Return only the stretch of the material below that begins with the line containing "This screenshot has width=1179, height=607." and ends with the line containing "Given: Expand the Opacity slider arrow", exactly; both of those lines belong to it.

## Data extracts:
-------
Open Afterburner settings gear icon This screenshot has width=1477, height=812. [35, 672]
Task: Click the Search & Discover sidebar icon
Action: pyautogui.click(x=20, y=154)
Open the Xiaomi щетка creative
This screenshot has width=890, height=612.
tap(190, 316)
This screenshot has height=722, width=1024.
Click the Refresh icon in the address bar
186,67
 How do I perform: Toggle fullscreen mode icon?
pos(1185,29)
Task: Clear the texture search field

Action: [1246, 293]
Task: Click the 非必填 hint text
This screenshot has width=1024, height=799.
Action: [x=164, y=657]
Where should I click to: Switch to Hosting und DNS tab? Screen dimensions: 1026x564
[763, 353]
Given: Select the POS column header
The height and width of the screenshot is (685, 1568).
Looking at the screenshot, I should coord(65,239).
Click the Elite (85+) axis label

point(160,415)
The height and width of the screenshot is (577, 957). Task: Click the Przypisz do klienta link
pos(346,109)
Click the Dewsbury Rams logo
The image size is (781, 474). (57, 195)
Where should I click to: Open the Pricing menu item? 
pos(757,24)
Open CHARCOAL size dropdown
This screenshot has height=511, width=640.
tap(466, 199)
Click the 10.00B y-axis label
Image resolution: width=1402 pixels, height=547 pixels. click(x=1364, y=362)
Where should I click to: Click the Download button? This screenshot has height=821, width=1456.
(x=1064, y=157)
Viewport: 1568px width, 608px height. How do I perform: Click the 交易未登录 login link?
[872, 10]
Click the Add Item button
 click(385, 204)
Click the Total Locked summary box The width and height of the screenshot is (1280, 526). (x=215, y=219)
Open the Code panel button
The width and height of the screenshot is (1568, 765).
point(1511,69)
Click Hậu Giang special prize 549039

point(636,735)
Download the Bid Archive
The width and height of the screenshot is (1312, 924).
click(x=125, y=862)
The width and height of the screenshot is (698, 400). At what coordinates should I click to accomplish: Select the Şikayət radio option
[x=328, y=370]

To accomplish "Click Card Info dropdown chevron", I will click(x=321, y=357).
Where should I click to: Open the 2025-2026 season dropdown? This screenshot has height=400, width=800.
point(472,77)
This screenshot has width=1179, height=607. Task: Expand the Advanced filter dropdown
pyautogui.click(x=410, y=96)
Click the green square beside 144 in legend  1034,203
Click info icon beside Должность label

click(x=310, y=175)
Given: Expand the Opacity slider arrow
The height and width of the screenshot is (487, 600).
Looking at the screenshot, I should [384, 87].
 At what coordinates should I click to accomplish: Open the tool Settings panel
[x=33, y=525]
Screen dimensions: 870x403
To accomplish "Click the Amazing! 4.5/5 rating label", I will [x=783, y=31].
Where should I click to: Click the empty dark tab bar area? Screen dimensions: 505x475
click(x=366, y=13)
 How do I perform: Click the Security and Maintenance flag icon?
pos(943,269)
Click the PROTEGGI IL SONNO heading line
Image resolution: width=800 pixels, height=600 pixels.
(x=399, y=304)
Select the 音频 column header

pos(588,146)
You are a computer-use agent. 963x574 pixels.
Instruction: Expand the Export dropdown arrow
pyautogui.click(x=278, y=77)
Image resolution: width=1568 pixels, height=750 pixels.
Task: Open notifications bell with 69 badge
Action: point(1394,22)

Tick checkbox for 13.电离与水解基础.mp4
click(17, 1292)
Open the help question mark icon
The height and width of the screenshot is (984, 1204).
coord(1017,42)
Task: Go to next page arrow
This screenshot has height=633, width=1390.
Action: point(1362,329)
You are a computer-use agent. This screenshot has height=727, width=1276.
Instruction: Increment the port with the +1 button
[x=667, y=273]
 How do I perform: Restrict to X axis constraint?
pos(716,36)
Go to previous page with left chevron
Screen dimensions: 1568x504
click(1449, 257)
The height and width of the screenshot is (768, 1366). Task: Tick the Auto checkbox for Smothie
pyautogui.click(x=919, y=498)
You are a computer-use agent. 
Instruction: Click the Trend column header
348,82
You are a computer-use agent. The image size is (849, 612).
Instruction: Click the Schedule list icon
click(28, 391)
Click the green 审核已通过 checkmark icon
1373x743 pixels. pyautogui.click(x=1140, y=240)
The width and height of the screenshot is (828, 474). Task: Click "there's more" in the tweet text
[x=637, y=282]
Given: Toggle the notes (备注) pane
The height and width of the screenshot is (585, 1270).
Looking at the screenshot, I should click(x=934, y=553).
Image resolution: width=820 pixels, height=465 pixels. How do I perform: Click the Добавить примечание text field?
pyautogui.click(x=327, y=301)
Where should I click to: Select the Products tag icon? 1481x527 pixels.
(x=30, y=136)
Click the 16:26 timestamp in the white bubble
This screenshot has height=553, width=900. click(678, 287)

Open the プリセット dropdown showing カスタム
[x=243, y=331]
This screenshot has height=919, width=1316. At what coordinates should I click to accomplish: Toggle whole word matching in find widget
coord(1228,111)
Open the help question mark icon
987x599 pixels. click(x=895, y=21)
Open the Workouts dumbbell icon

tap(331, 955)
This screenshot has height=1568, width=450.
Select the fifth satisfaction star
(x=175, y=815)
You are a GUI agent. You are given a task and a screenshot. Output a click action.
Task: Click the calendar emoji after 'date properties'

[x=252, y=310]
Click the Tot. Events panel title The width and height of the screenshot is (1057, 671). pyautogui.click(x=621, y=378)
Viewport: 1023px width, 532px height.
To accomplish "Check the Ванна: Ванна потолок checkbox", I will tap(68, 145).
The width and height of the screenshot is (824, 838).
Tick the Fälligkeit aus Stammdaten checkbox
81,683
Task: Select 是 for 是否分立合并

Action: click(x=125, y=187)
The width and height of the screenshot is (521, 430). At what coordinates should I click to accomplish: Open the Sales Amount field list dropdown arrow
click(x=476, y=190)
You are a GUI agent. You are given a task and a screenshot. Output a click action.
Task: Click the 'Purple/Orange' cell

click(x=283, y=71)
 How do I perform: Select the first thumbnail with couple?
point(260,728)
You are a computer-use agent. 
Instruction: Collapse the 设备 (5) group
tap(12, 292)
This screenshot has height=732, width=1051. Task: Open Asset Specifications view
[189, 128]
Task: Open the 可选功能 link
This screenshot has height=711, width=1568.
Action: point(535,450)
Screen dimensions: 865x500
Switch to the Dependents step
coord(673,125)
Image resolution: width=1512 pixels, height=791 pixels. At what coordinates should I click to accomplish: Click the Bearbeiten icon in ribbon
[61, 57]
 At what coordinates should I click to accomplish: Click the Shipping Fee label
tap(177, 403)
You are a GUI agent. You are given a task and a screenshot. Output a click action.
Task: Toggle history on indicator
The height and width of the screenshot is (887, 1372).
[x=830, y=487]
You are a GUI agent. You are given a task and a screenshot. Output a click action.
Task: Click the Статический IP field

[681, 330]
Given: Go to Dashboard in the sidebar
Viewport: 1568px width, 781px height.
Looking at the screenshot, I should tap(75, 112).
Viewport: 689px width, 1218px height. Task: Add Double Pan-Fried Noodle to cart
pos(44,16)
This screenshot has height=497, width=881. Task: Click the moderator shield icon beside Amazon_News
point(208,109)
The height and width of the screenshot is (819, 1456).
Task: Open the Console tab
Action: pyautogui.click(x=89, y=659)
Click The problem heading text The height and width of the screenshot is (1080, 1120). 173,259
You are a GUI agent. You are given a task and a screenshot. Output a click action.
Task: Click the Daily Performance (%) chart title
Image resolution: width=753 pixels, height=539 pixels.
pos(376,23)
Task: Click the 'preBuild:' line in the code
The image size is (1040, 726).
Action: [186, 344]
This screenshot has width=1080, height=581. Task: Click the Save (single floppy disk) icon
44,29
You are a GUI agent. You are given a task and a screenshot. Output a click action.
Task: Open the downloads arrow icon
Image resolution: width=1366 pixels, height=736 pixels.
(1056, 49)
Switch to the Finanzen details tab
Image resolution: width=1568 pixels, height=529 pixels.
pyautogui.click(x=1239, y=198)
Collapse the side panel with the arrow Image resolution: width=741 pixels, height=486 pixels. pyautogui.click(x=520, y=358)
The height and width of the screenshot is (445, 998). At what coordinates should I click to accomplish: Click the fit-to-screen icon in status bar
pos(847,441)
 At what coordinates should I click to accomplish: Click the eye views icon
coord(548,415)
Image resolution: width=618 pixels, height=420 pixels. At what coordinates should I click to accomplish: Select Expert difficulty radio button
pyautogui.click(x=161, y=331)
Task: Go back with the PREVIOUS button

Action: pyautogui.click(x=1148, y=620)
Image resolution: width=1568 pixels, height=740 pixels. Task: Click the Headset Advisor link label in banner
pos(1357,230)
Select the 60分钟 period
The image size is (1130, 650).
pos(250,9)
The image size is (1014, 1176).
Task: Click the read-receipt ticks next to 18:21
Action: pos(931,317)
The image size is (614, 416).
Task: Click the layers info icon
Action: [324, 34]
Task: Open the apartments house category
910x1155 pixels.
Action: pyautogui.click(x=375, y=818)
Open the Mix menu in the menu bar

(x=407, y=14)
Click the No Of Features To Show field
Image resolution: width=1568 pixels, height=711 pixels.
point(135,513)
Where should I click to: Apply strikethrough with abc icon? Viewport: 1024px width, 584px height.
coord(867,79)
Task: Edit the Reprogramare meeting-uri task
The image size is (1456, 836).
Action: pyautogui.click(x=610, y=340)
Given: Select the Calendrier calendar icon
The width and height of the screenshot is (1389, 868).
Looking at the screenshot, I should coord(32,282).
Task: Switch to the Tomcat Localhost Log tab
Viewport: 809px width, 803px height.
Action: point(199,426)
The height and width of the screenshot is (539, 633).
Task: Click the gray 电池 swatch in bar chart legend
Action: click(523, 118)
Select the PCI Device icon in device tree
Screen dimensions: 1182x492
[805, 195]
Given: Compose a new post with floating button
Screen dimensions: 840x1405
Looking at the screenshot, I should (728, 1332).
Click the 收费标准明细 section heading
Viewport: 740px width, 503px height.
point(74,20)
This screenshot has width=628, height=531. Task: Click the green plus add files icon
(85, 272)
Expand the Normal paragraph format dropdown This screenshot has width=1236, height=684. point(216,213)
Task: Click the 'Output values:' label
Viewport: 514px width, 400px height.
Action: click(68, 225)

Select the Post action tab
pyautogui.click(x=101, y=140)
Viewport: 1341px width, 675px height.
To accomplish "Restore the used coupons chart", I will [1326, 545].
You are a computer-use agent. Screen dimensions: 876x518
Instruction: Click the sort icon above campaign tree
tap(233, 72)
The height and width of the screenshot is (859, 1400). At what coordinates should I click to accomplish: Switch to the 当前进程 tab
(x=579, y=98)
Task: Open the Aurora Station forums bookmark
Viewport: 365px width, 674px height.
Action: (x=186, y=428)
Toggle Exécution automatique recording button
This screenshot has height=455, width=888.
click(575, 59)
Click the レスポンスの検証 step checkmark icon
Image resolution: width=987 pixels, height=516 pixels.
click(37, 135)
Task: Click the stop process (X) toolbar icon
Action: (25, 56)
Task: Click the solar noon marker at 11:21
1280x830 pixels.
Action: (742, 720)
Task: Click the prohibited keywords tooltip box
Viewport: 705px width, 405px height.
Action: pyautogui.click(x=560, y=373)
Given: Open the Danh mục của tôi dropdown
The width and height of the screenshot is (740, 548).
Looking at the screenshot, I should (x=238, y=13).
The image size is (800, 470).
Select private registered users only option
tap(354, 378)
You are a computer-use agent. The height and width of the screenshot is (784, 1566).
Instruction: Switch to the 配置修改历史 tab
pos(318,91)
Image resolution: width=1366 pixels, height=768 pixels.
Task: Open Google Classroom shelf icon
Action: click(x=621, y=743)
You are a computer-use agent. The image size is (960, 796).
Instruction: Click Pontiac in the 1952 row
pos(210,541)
-------
## Solution to this exercise:
This screenshot has width=1179, height=607. Task: Expand the Advanced filter dropdown
pyautogui.click(x=410, y=96)
Click the green square beside 144 in legend  1034,203
Click info icon beside Должность label

click(x=310, y=175)
Given: Expand the Opacity slider arrow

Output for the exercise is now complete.